Projection of word embeddings into the 3rd and 4th PCs.

Figure 6.15: Projection of word embeddings into the 3rd and 4th PCs.

PC3 separates processes and interactions (cluster 6, left) from entities of samples, tissues, organs, and diseases (clusters 3, 4, 7, right). PC4 separates the molecular and cellular (bottom left) and the quantitative (clusters 1 and 3, bottom right) from the qualitative (top). Some of the qualitative terms are used to discuss implications of results of the papers (clusters 2 and 6, top left) (Figure 6.15).

Now we have seen some important axes of meanings and types of words, which are not surprising given familiarity with the general structure of abstracts and applications of LCM. There must be more axes of meaning, as the first 4 PCs only explain about 12% of the total variance of word embeddings (Figure 6.13). The clusters of words can be better visualized with UMAP, which is a non-linear dimension reduction method that tries to preserve distances between points but is most commonly used to project into 2 dimensions.
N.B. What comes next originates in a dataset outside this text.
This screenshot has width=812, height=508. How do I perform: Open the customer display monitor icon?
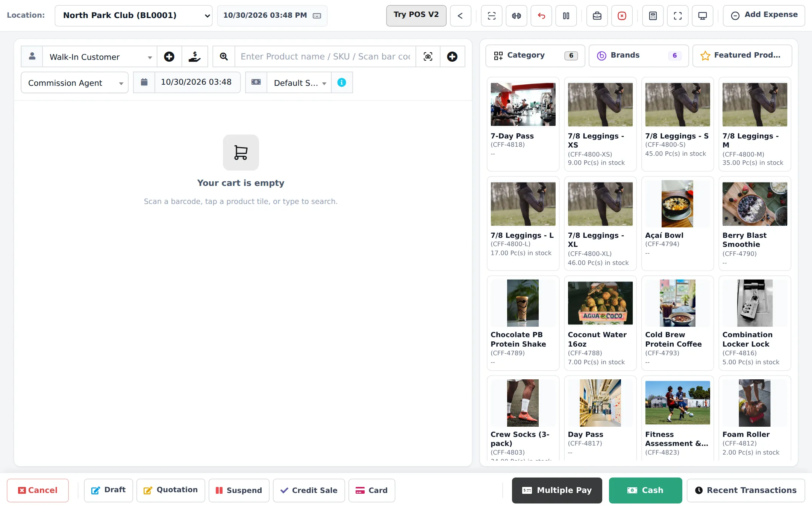click(703, 16)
UMAP projection of word embeddings. Zoom in if reading the PDF version of this book.

Figure 6.16: UMAP projection of word embeddings. Zoom in if reading the PDF version of this book.

The clusters of words are easier to discern with Uniform Manifold Approximation and Projection (UMAP) (Figure 6.16). Cluster 1 is words used to describe results of studies, with many quantitative words; “p”, “0.05”, and “0.01” are found in this cluster rather than cluster 3 because p-values are results of data analyses and 0.05 and 0.01 are common thresholds of significance. Cluster 2 has many words discussing results, about data analysis and implications of results, with many clinical terms. Cluster 1 seems to be molecular and cellular processes and entities. Cluster 3 has many numbers, units, and some biological words. Cluster 4 has many words specifically about cancer. Cluster 5 is words in experimental techniques. Cluster 5 is biological terms. Cluster 6 is also biological, but with more emphasis on processes and interactions. Cluster 7 is technical. These clusters of words give some idea about topics of the studies, but unlike stm, these clusters also give a glimpse into different parts of the abstract, such as summary of the results and implications of the results.